TO DO
A word-for-word copy of the lines below, starting at the line with "Given: Choose the" and ending at the last one, is what you should give. Omit every picture.
******
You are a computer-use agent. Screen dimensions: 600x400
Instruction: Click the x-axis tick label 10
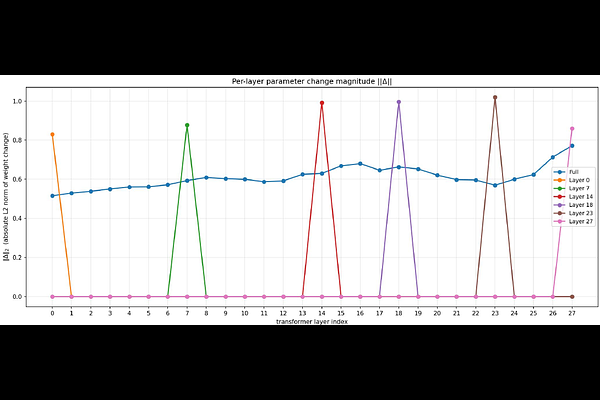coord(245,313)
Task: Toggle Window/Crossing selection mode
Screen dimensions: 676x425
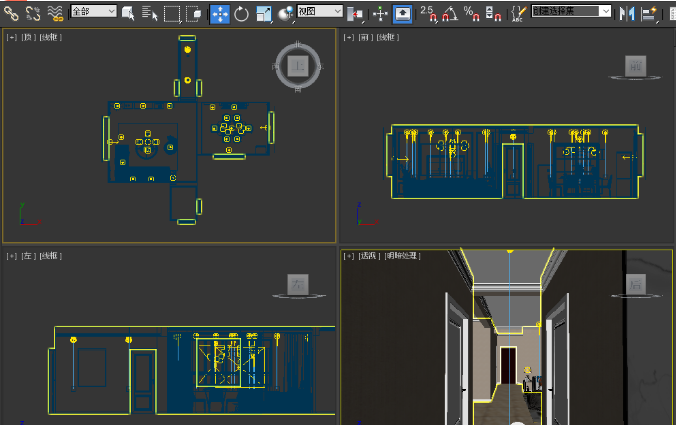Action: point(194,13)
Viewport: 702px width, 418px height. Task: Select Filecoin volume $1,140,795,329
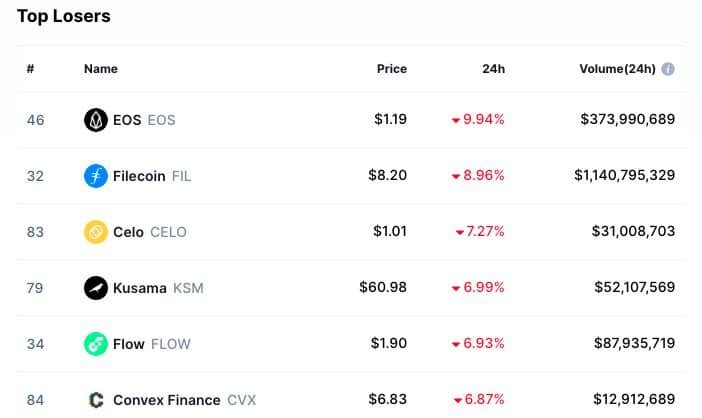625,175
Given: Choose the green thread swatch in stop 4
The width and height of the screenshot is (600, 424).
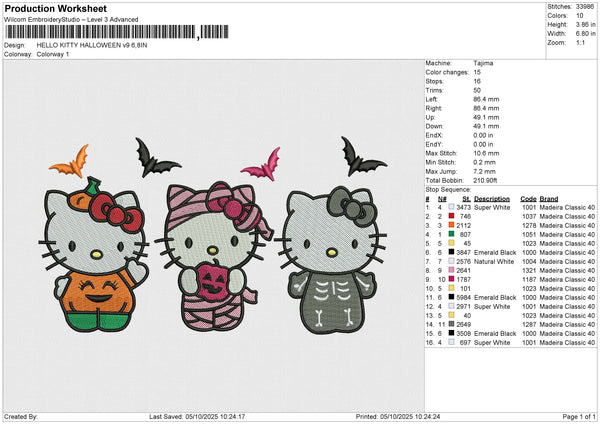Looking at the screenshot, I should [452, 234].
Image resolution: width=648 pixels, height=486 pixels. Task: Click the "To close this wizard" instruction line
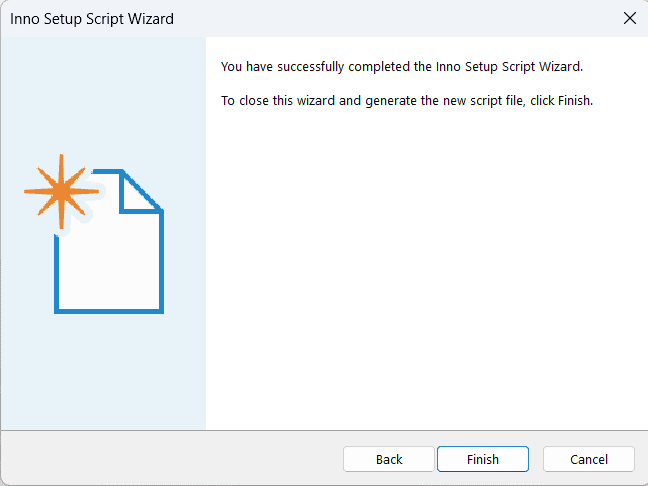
******
RESULT OF THIS EXERCISE
Given: Choose the green thread swatch in stop 4
The width and height of the screenshot is (600, 424).
Looking at the screenshot, I should [452, 234].
Image resolution: width=648 pixels, height=486 pixels. Task: Click the "To close this wizard" instruction line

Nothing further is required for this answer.